The Armenian Genocide Museum-Institute (Հայոց ցեղասպանության թանգարան-ինստիտուտ Hayots tseghaspanut'yan tangaran-institut) was opened in 1995.

History 
The memorial sits on one of three hills along the Hrazdan River that carry the name Tsitsernakaberd (literally "swallow's fortress"), and was the site of what was once an Iron Age fortress. Most of the above ground traces at this peak have since disappeared, but upon the smaller hill are still traces of a castle. Archaeological surveys took place in 2007, and excavations uncovered a wall that is hundreds of meters long and may still be seen in many places above ground. An altar cut from stone sits in the middle of a square at the edge of one of the hills, and large stones that weigh approximately two tons are still visible that cover graves from the second millennium BC. Apartments were later built along the hills during Roman times, and were built over with other structures during medieval years. Nearby are also the remains of a large cave.

Construction 
The idea of a genocide monument has its origin in the early 1960s when Hakob Zarobian was designated first secretary of the Communist Party of Armenia in 1962. On 16 July 1964, historians Tsatur Aghayan (the director of the Armenian branch of the Institute of Marxism–Leninism), Hovhannes Injikian (head of the section of Oriental Studies of the Academy of Sciences), and John Kirakosyan (deputy head of the section of ideology of the Central Committee of the party) sent a highly confidential letter to the Presidium of the Communist Party of Armenia, where they made a series of proposal to commemorate the 50th anniversary of the genocide. Point 8 said: "To build the memorial of the victims of the Armenian people in World War I on account of the income of the population. The memorial must symbolize the rebirth of the Armenian people." On 13 December 1964, Zarobian sent a report-letter to the Central Committee of the Communist Party of the Soviet Union, where the grounds and the meaning of the anniversary and the construction of the "monument dedicated to the Armenian martyrs sacrificed in World War I" were noted. The Council of Ministers of Soviet Armenia on March 16, 1965 adopted a resolution about "Building a Monument to Perpetuate the Memory of the Victims of the Yeghern of 1915."

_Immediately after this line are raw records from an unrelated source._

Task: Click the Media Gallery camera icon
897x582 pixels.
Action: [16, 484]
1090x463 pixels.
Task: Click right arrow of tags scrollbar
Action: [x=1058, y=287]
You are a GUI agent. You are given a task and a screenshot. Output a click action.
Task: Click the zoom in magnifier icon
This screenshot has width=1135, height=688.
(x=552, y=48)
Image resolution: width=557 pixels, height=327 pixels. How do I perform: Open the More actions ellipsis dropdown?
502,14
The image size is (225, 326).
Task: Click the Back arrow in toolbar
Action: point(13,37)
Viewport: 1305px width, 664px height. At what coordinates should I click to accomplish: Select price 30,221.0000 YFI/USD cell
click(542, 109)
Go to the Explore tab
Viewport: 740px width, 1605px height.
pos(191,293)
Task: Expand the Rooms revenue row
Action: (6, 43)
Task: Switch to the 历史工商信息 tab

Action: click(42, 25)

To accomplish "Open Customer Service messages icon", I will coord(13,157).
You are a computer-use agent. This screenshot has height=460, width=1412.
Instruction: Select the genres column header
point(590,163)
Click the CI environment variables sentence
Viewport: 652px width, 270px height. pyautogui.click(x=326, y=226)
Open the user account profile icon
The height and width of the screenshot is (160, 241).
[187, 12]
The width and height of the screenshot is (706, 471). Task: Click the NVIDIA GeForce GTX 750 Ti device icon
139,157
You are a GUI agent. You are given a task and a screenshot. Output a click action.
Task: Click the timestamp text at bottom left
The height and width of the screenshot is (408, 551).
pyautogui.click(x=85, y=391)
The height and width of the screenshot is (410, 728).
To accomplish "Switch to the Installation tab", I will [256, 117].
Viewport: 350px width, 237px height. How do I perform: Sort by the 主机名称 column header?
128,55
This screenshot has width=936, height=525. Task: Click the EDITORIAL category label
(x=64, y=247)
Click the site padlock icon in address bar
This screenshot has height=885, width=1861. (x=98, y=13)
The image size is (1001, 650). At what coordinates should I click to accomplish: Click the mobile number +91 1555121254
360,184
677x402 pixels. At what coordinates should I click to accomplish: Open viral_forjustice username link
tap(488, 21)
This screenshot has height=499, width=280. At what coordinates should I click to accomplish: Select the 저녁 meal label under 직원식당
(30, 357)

The construction of the monument began in 1966, during Soviet times, in response to the 1965 Yerevan demonstrations during which one hundred thousand people demonstrated in Yerevan for 24 hours to commemorate the 50th anniversary of the genocide. They demanded the Soviet authorities officially recognise it as a genocide. The memorial is designed by architects Arthur Tarkhanyan, Sashur Kalashyan and artist Hovhannes Khachatryan and was completed in November 1967.

Design 

The 44-meter stele symbolizes the national rebirth of Armenians. Twelve slabs are positioned in a circle, representing the twelve lost provinces in present-day Turkey. In the center of the circle, at a depth of 1.5 meters, there is an eternal flame dedicated to the 1.5 million people killed during the Armenian genocide.

Along the park at the memorial there is a 100-meter wall with the names of towns and villages where massacres and deportations are known to have taken place. On the rear side of the commemoration wall, plates have been attached to honor the people who committed themselves to relieving the distress of the survivors during and after the genocide, among them Johannes Lepsius, Franz Werfel, Armin T. Wegner, Henry Morgenthau Sr., Fridtjof Nansen, Pope Benedict XV, Jakob Künzler and Bodil Biørn.

An alley of trees has been planted to commemorate the genocide victims.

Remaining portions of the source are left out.